Since the beginning of Israel’s offensive in Gaza, much of the Egyptian media has laid the blame squarely on the Islamist group Hamas, which controls the tiny Palestinian enclave.
Some journalists have even said that all Palestinians are to blame for their current plight.
Israel’s escalating attack on the Gaza Strip has triggered worldwide debate. Egypt is no exception.
But there is little of the traditional Arab solidarity towards Palestinians to be found in the Egyptian media.
Adel Nehaman, a columnist for the Egyptian daily El-Watan, said bluntly: "Sorry Gazans, I cannot support you until you rid yourselves of Hamas."
Azza Sami, a writer for government daily Al-Ahram, went so far as to congratulate Israeli Prime Minister Benjamin Netanyahu on Twitter: "Thank you Netanyahu, and God give us more men like you to destroy Hamas!"
Star presenter of the Al-Faraeen TV channel, Tawfik Okasha, an ardent supporter of Egypt’s military regime and known for his firm stance against the ousted Muslim Brotherhood, attacked the entire Palestinian population live on air.
“Gazans are not men,” he declared. “If they were men they would revolt against Hamas.”
His broadcast was even picked up by Israeli TV to demonstrate Egyptian support for Israel.
Why the hatred of Hamas?
The hostility of these journalists is part and parcel of the movement that saw democratically elected president Mohammed Morsi removed from power in a military coup in 2013.
They are now applying the same logic behind the ouster of Morsi, who was the favoured candidate of the now-censured Muslim Brotherhood, to the ongoing conflict in Gaza.
In 2013, a significant chunk of the Egyptian media called for the Muslim Brotherhood’s “liquidation”. That same sentiment is now applauding Israel’s efforts to disarm Hamas, originally the Brotherhood’s Palestinian branch.
These Egyptian journalists link Hamas to ongoing violence in the Sinai Peninsula where in the last 12 months, armed Islamist groups have attacked Egyptian security forces on an almost daily basis.
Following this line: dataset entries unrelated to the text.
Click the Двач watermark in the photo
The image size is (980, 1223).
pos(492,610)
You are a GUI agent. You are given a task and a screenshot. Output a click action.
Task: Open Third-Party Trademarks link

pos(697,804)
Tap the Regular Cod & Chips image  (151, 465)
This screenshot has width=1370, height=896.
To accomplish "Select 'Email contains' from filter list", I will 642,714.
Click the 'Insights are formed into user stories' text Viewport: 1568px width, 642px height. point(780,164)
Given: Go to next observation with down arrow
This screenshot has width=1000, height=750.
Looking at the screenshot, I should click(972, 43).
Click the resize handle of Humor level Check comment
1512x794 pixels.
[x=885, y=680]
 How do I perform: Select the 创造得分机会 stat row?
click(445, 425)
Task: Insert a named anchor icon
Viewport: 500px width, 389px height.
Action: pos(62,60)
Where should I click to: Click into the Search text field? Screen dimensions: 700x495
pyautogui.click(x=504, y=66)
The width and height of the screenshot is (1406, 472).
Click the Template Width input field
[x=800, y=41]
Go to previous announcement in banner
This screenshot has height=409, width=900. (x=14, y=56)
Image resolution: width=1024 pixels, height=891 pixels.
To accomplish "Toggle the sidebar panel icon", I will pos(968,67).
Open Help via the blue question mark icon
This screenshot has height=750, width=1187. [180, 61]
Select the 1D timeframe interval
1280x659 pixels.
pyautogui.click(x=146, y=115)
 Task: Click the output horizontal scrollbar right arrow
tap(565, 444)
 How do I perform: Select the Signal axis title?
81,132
Egypt’s current rulers insist that the Muslim Brotherhood and Hamas are behind these attacks (even though other groups, such as Ansar Bayt al-Maqdis and Ajnad Misr regularly claim responsibility).
Much of Egypt’s media toes the government line. They see the neutralisation of Hamas as crucial to winning Egypt’s undeclared war in the Sinai Peninsula.
They don’t hesitate to criticise Hamas and Palestinians generally, who they hold in contempt for failing to revolt against their Islamist leaders as Egyptians did in 2013.
‘Wide of the mark’
Some Egyptian journalists are shocked by this stance. Tarek Saad Eddin, deputy editor of Al-Musawar magazine, told FRANCE 24’s Arabic service: “These people are part of a media that takes its orders straight from the government.
“They have claimed that it was Hamas that was responsible for killing protesters in Tahrir Square during the 2011 revolution [which saw unpopular former president Hosni Mubarak removed from power].
“But going so far as to criticise all Gazans is appallingly wide of the mark.”
Media campaigns against an entire nationality are not unprecedented in Egypt. In the aftermath of Morsi’s ouster in the summer of 2013, Syrians were targeted.
Tawfik Okasha accused all Syrian refugees in Egypt of being supporters of the Muslim Brotherhood, and the wider media onslaught resulted in violent attacks on Syrian refugees on the streets of Cairo.
There are 80,000 Palestinian refugees living in Egypt. Many of them fear an escalation in anti-Palestinian rhetoric.
A general distrust of Palestinians
Not all Egyptians are hostile to their besieged Arab neighbours.
There have been demonstrations against Israel’s attack on Gaza in Cairo and Alexandria in recent days, but these only attracted a few thousand people at the most.
A group of young Egyptian activists, mostly linked to far-left groups, also organised a solidarity convoy to the Rafah border between Egypt and Gaza.
The group was turned back by the Egyptian army and sent back to Cairo.
Beyond this very small minority of pro-Palestinian militants, Egyptians are broadly unsympathetic to the plight of their Gazan neighbours.
Hosni Mubarak fostered a general distrust of Palestinians for years. It hasn’t gone away.